Le plus grand des maux et le pire des crimes

NB: ce texte a été publié originellement le 22 mars 2013 dans Le Journal des alternatives et a été co-signé par une quarantaine d’intellectuels (noms ci-dessous).

 

20130322-Journal des alternativesLa pauvreté est « le plus grand des maux et le pire des crimes » écrivait George Bernard Shaw. Il est, en effet, criminel de maintenir des êtres humains dans la pauvreté et de ne pas tenter de sortir ses semblables de la précarité.

La ministre Agnès Maltais a motivé sa réforme de l’aide sociale par son désir de « renforcer l’incitation au travail ». Il serait donc légitime que le gouvernement favorise l’insertion au marché du travail de ceux qui en sont exclus, leur permettant ainsi de s’extraire de la pauvreté. Cependant, la nouvelle réglementation ne favorise d’aucune manière « l’incitation au travail » – bien au contraire. Nous nous opposons donc fermement à cette réforme qui se base sur trois erreurs : morale, politique et économique.

Il est moralement odieux de prétendre que le sort économique des plus démunis d’entre nous est le fait de leur propre volonté – comme le serait leur capacité à améliorer leur situation sociale et économique. Croire cela suppose qu’ils sont les seuls responsables de leur sort. Le gouvernement Marois, en réduisant le soutien d’aide sociale pour certaines catégories de prestataires, leur envoie un message clair : le montant de vos prestations étant trop élevé, vous vous complaisez dans votre statut précaire. En le réduisant, vous serez incité à sortir de votre torpeur. Conclusion : ces prestataires d’aide sociale sont des paresseux qui ne fournissent pas les efforts nécessaires. Est-il nécessaire de rappeler que l’aide sociale constitue un soutien de dernier recours ?
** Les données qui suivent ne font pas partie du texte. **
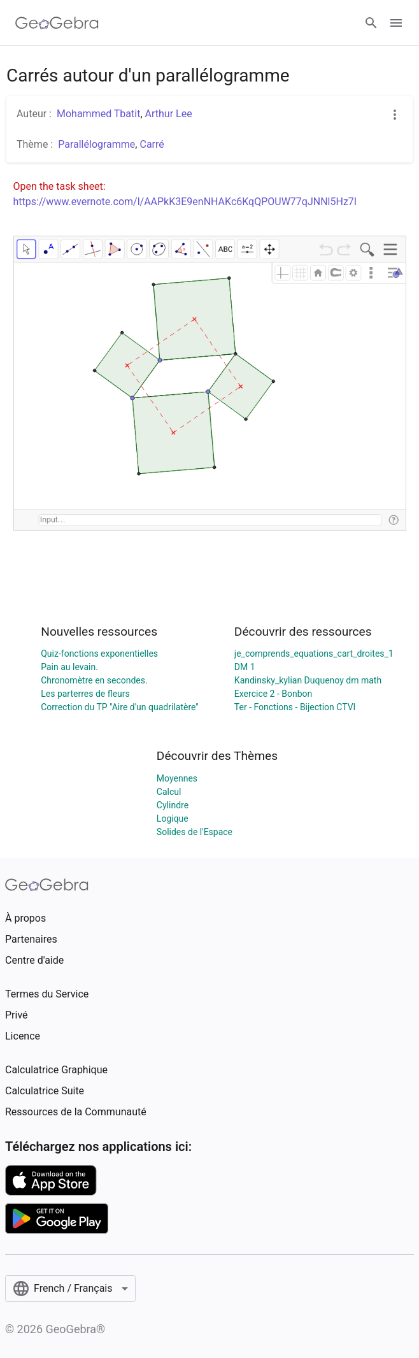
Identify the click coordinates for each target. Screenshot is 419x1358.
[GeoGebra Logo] (57, 23)
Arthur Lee (168, 114)
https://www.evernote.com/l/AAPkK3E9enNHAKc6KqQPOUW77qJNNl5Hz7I (185, 202)
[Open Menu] (396, 23)
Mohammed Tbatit (98, 114)
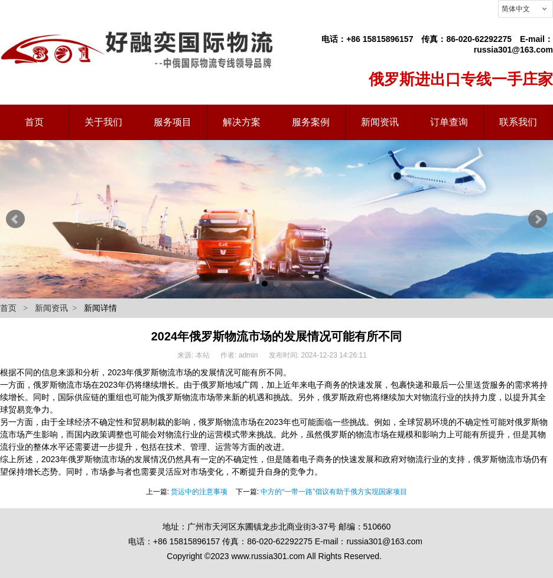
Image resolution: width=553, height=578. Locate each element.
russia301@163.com (513, 49)
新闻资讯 (51, 308)
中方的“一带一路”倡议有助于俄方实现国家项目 (334, 492)
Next (537, 219)
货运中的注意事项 (199, 492)
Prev (15, 219)
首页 (8, 308)
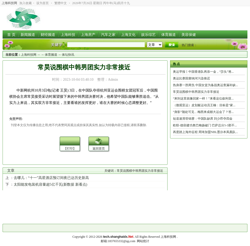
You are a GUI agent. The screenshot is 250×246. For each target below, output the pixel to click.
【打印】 (70, 148)
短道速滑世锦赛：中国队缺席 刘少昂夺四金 (202, 118)
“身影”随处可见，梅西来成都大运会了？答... (203, 112)
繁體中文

Ce faisant, la décision de madame Maltais a des conséquences sociales et politiques graves. Considérer que les prestataires d’aide sociale sont les artisans de leur propre malheur revient à les exclure du reste de la société, c’est-à-dire de ceux et celles qui ont un travail et contribuent, ainsi, à la prospérité économique et à une vie politique légitime. Il s’agit là d’une forme particulièrement insidieuse d’exclusion sociale. L’État ne cherche pas (ne cherche plus ?) l’inclusion de tous les membres de notre société, mais à en isoler certains d’entre eux. Cette réforme accélère l’étiolement des liens sociaux, déjà mis à mal depuis des décennies. Sans compter, également, les impacts délétères, à long terme, de la pauvreté sur la santé, notamment celle des enfants, les plus vulnérables d’entre nous.
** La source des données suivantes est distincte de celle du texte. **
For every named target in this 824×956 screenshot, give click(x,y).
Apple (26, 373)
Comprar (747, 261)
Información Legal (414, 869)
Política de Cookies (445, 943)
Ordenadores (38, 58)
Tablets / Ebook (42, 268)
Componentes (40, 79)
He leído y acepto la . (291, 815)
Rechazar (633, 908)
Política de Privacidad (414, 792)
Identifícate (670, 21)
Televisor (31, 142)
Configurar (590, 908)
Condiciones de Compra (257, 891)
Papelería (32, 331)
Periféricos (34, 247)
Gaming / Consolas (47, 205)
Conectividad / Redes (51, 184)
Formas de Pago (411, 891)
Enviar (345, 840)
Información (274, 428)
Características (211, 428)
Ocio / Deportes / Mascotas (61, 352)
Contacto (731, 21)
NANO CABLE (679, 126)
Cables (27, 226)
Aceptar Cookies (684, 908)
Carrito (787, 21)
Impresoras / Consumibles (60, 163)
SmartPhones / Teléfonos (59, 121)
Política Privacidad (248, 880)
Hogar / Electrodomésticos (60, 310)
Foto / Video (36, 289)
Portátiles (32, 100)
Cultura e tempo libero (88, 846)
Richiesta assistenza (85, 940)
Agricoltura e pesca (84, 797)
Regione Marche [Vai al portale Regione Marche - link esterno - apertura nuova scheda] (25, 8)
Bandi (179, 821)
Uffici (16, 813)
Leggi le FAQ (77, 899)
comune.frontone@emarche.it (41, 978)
Qui plus est, il s’agit d’une décision basée sur des principes économiques erronés. De nombreuses études empiriques démontrent que réduire les prestations n’incite pas ceux qui en bénéficient à se trouver un emploi, au contraire. Lorsqu’on reçoit la somme ridicule de 604 $ par mois, on n’est pas seulement pauvre : on est en situation de survie. Or, en situation de survie, personne n’est incité à se chercher un emploi. L’essentiel de notre énergie est destiné à survivre jusqu’au premier jour du mois suivant. Quand 5,50 $ pour un aller-retour en autobus-métro à Montréal grève un budget bouclé au sou près, une simple entrevue d’embauche constitue un sacrifice financier.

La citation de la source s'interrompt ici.